• Lynn Pettis (8/22/2012)


    Evil Kraig F (8/22/2012)


    Lynn Pettis (8/22/2012)


    I'm going to go against the flow a bit here. I think it really depends on what the application is intended to do. Where I work now I think the application I am helping to support would actually benefit from an EAV or hybrid EAV design.

    Also, Microsoft themselves is using the EAV design in their Engineering Excellence Group to support compliance across product lines. Interviewed with the group 2 years ago bit didn't have the experience they needed.

    I would say that a well reasoned approach to EAV for particular datasets with an understanding of the underlying complexity and complications it can cause by a seasoned professional could and has been useful. Say, once in every few hundred databases.

    I would also say that anyone looking to implement it for 'ease of development' and not 'optimization of attribute access' is approaching the process from the wrong side. I don't disagree with you Lynn, just that the wrong approach to allow for optimal usage is being taken here. It completely depends on the data and intended use, not the intended development environment.
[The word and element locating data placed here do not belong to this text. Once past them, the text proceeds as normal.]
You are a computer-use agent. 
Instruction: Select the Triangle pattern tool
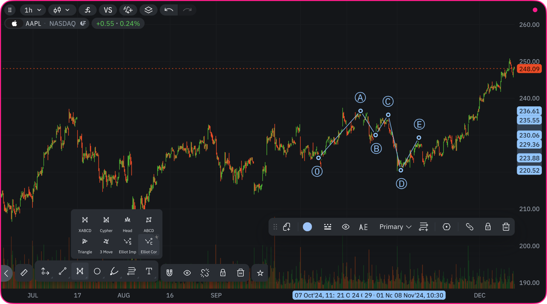click(x=85, y=245)
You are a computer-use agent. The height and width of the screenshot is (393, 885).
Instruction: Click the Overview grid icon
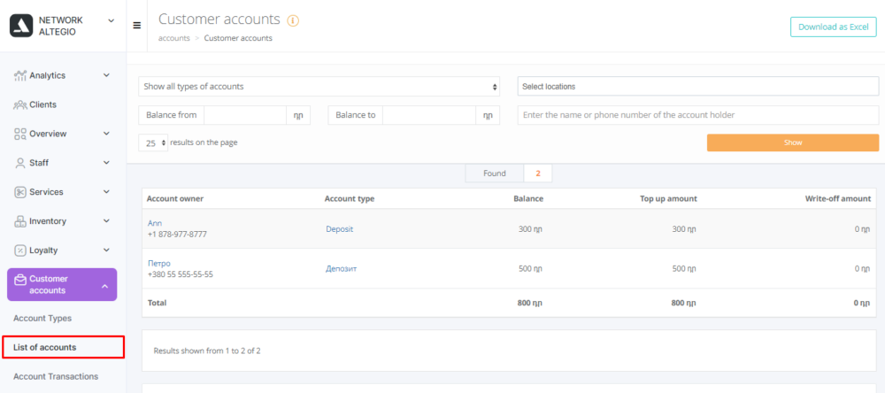[x=20, y=135]
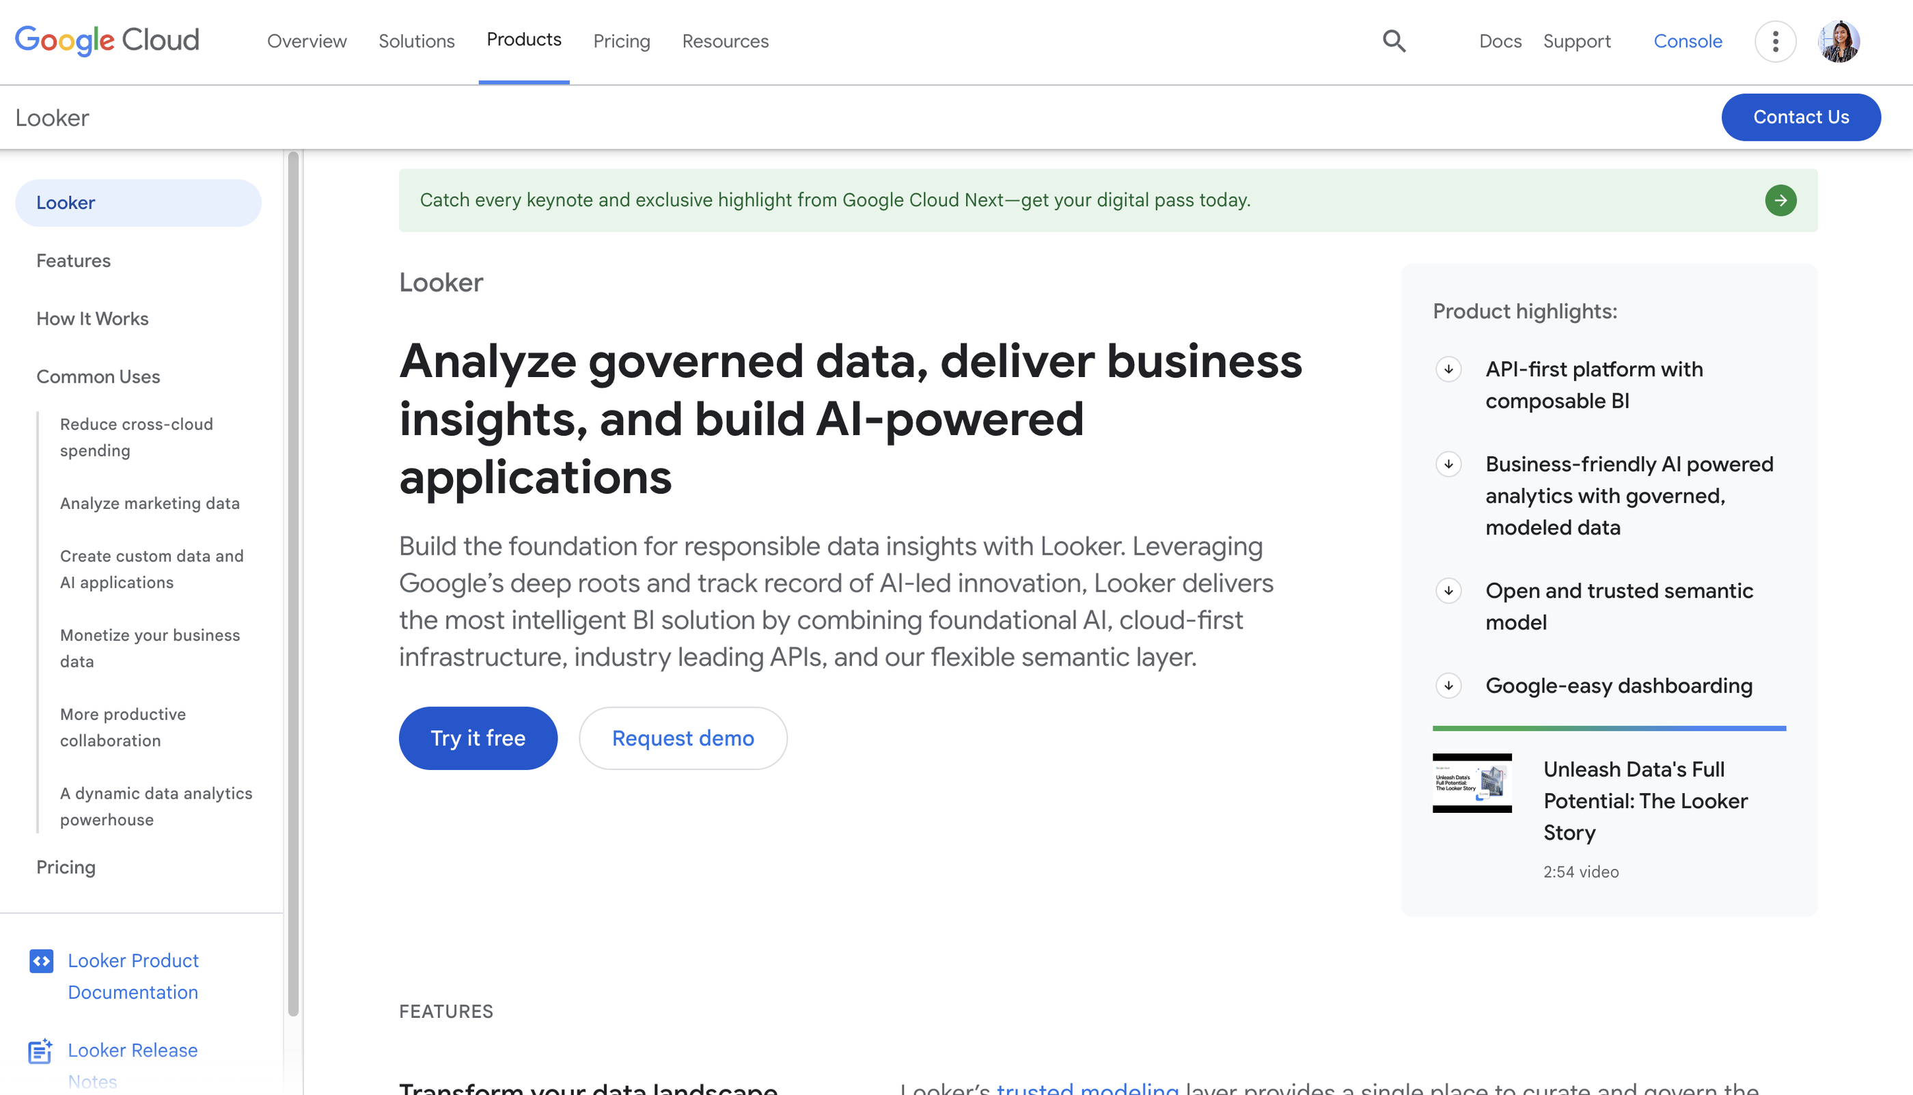The height and width of the screenshot is (1095, 1913).
Task: Expand the API-first platform highlight
Action: [x=1448, y=370]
    And here is where we agree.

    Ditto. EAV does in fact have some value in VERY specialized situations. Kind of like cursors. They are good for a very small amount of things. From the OP statements and the fact they weren't really sure what that meant I took a pretty hard stance. I would say that unless you really know what you are getting into and can explain to a group of seasoned database folks why it is the best approach you are better walking away from EAV.